#### DOCUMENT SECTION
▼

Outside of the pointer assignment statement (P=>X
) and some intrinsic
functions and cases with pointer dummy arguments, pointers are implicitly
dereferenced, and the use of their name is a reference to the data to which
they point instead.
Unlike allocatables, pointers do not deallocate their data when they go out of scope.
A legacy feature, "Cray pointers", implements dynamic base addressing of one variable using an address stored in another.
Preprocessing
There is no standard preprocessing feature, but every real Fortran implementation has some support for passing Fortran source code through a variant of the standard C source preprocessor. Behavior varies across implementations and one should not depend on much portability. Preprocessing is typically requested by the use of a capitalized filename suffix (e.g., "foo.F90") or a compiler command line option.
Pitfalls
Variable initializers, e.g. INTEGER :: J=123
, are static initializers!
They imply that the variable is stored in static storage, not on the stack,
and the initialized value lasts only until the variable is assigned.
One must use an assignment statement to implement a dynamic initializer
that will apply to every fresh instance of the variable.

▲

#### RECORDED DATA
▼

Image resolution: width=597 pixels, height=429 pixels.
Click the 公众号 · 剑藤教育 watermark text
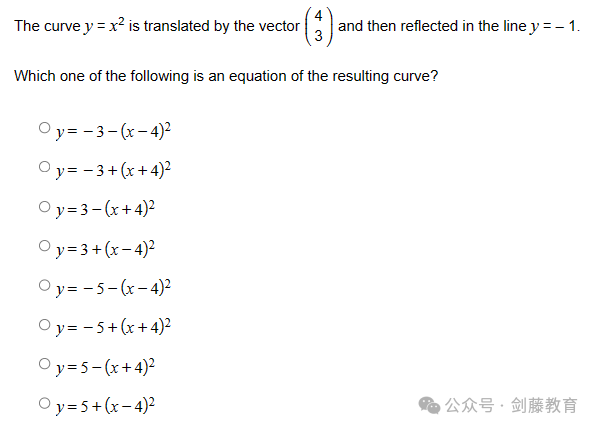pos(511,405)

▲

#### CHALLENGE
Write out the Fortran text from "Unlike allocatables, pointers" up to and including "command line option.", replacing "implementations" with "compilers".

#### RESULT OF THIS TASK
Unlike allocatables, pointers do not deallocate their data when they go out of scope.
A legacy feature, "Cray pointers", implements dynamic base addressing of one variable using an address stored in another.
Preprocessing
There is no standard preprocessing feature, but every real Fortran implementation has some support for passing Fortran source code through a variant of the standard C source preprocessor. Behavior varies across compilers and one should not depend on much portability. Preprocessing is typically requested by the use of a capitalized filename suffix (e.g., "foo.F90") or a compiler command line option.